In my view, Lovecraft only wrote three pieces of genuine science fiction. I won’t go into detail why I don’t consider other stories science fiction except to point out that a story like The Whisperer in Darkness may have science fictional elements, but the brooding atmosphere and the final hellish revelation pretty much revealls it to be a tale of pure horror. Not to mention that the Mi-go turn out to be as nasty as we initially thought they were.

So…Mountains of Madness, The Shadow out of Time and In the Walls of Eryx.

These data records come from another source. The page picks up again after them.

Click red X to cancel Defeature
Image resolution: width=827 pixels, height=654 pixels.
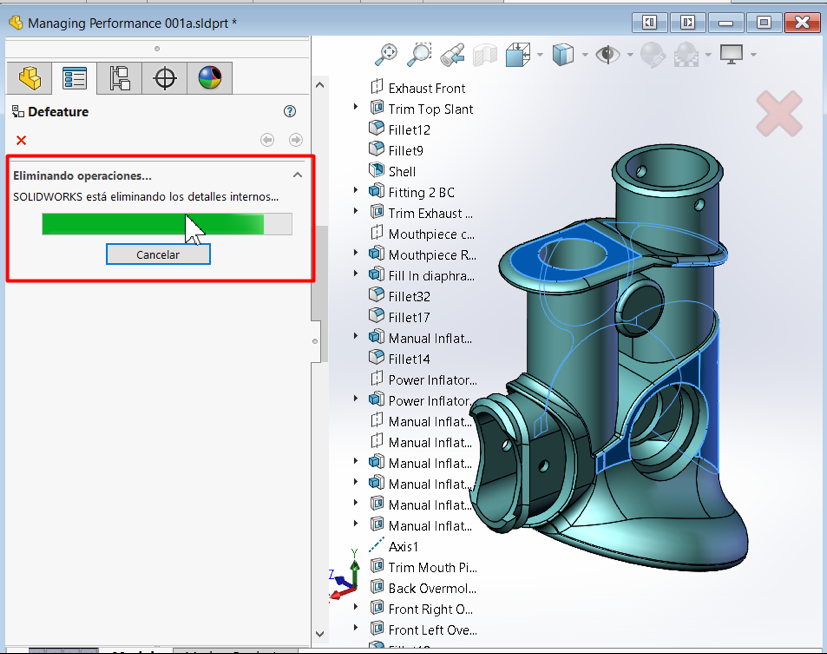coord(21,140)
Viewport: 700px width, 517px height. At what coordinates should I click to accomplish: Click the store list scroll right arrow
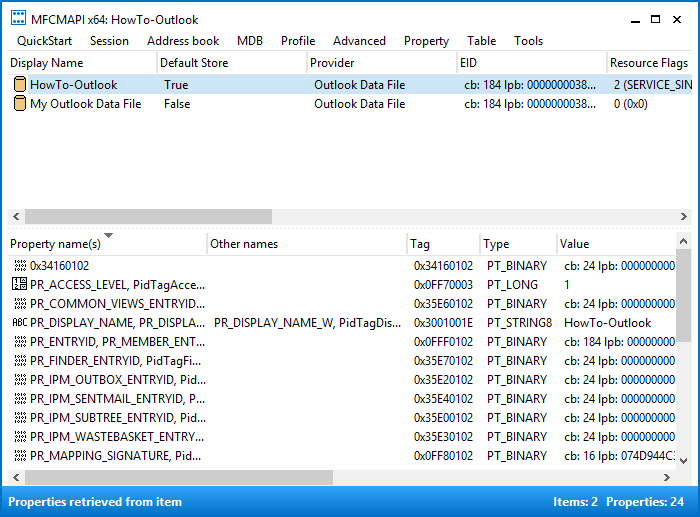click(683, 217)
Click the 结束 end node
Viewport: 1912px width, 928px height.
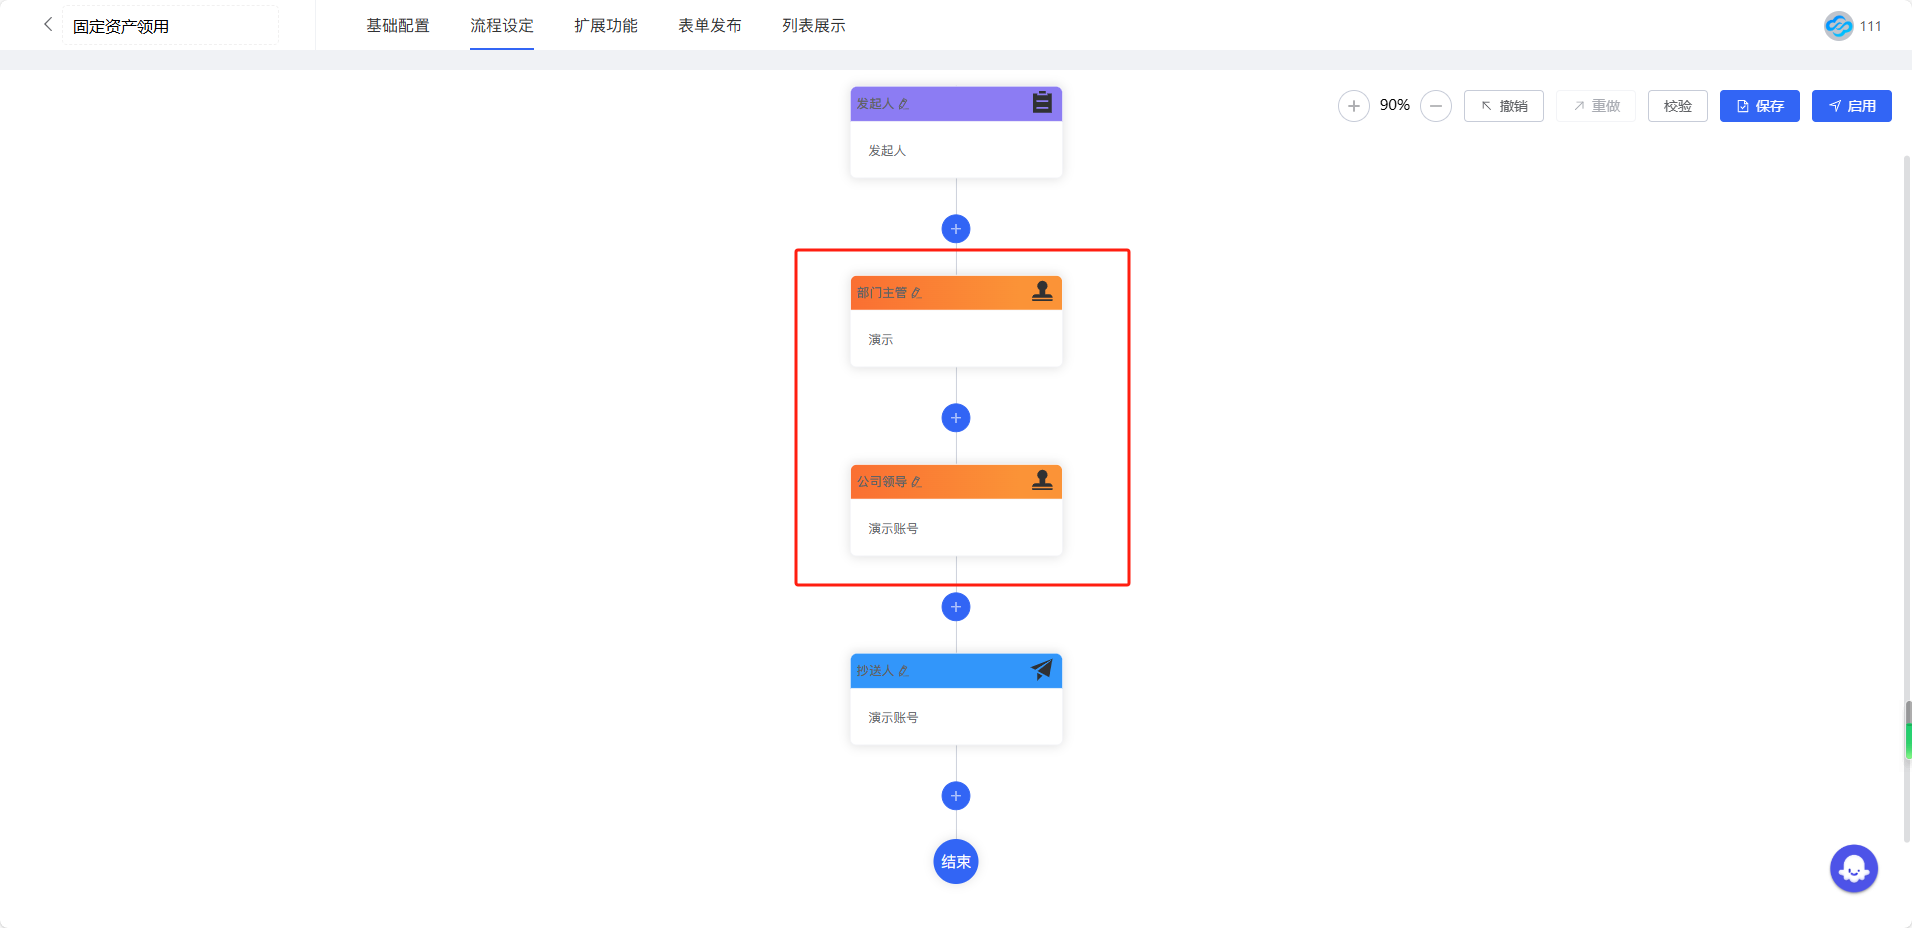[x=955, y=862]
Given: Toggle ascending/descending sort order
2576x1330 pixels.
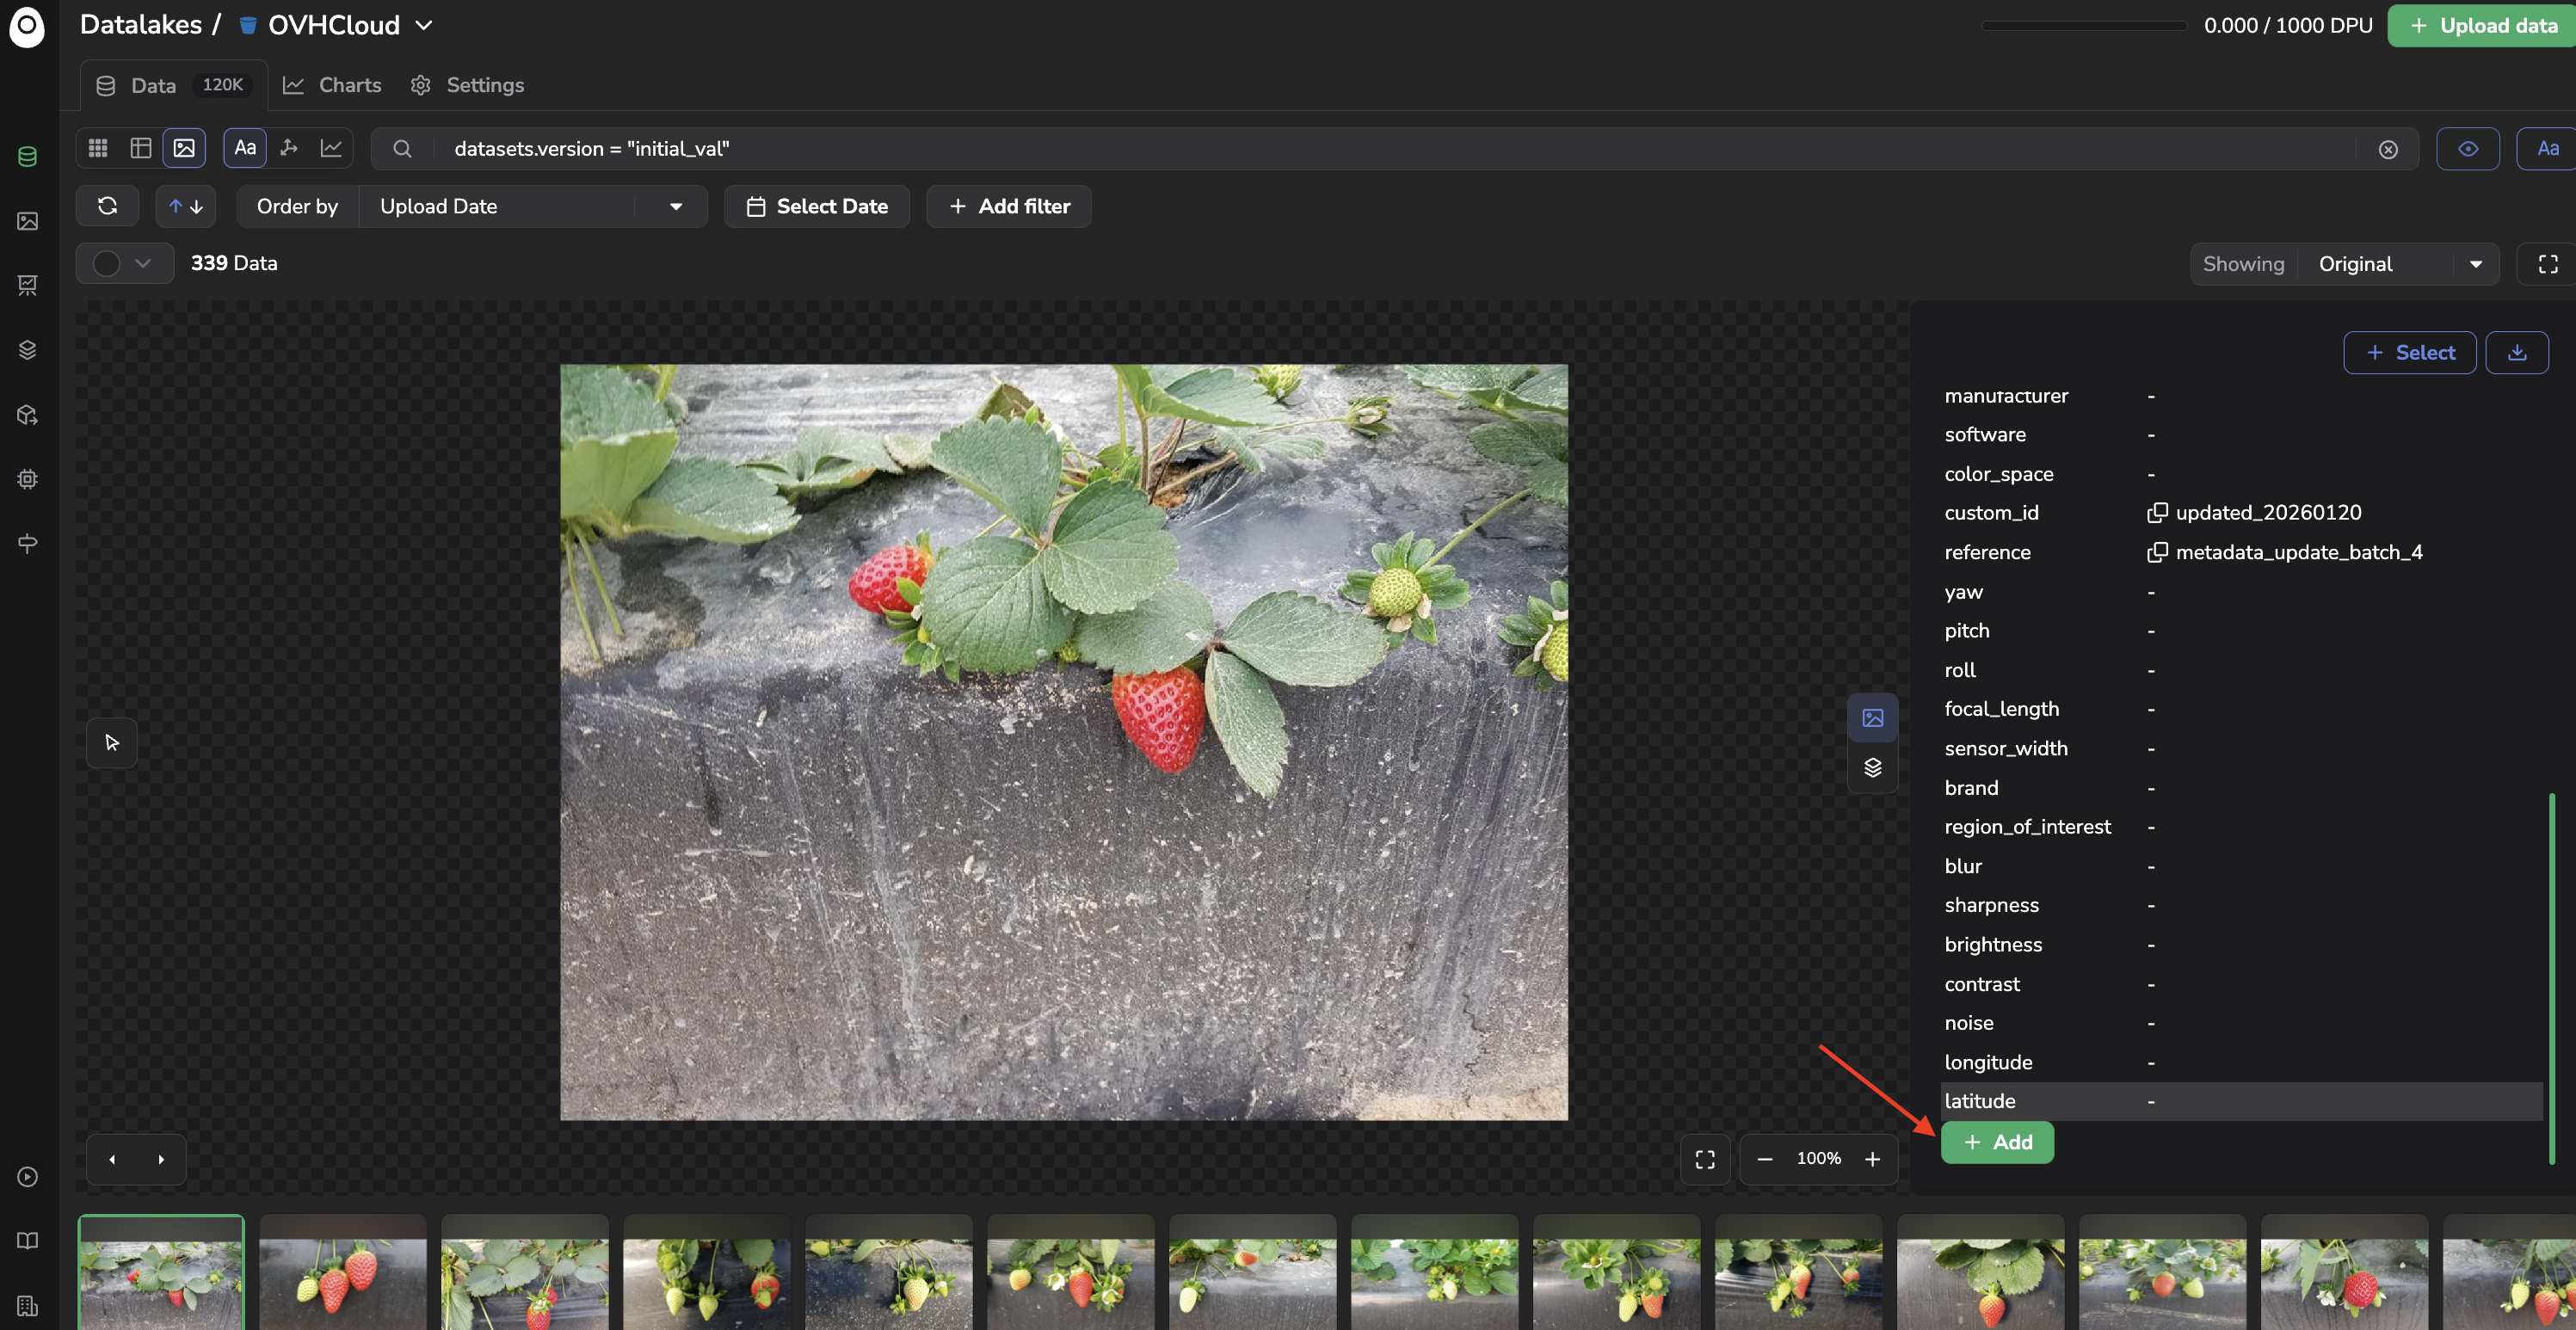Looking at the screenshot, I should tap(186, 206).
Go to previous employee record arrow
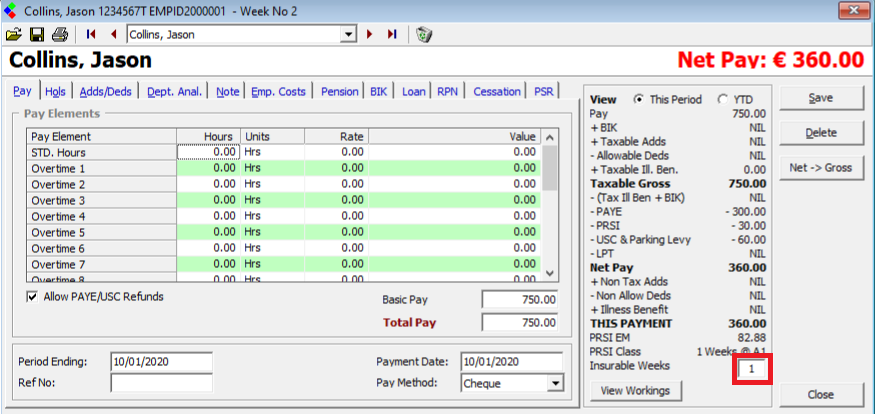 click(x=113, y=34)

Now here’s an irony for you. Many years ago science fiction writers, including Isaac Asimov, voted “Who Goes There?” the best short work of science fiction. But Campbell’s work is pure horror. From the first page we’re told that the alien creature grew up torturing the equivalent of kittens on its native planet. The story is grim, dark, and paranoid to its xenophobic heart and is also the best thing John W. ever wrote.

At the Mountains of Madness, on the other hand, was hailed by Ted Ssturgeon as “true blue” SF “of the first water.” And what convinced me was the scene in which the human protagonists attempt to understand the star-headed Old Ones and even come to admire them. (Of course, being a horror writer at heart, Lovecraft had skillfully provided us with a creature far more terrible than the Old Ones: the shoggoths.)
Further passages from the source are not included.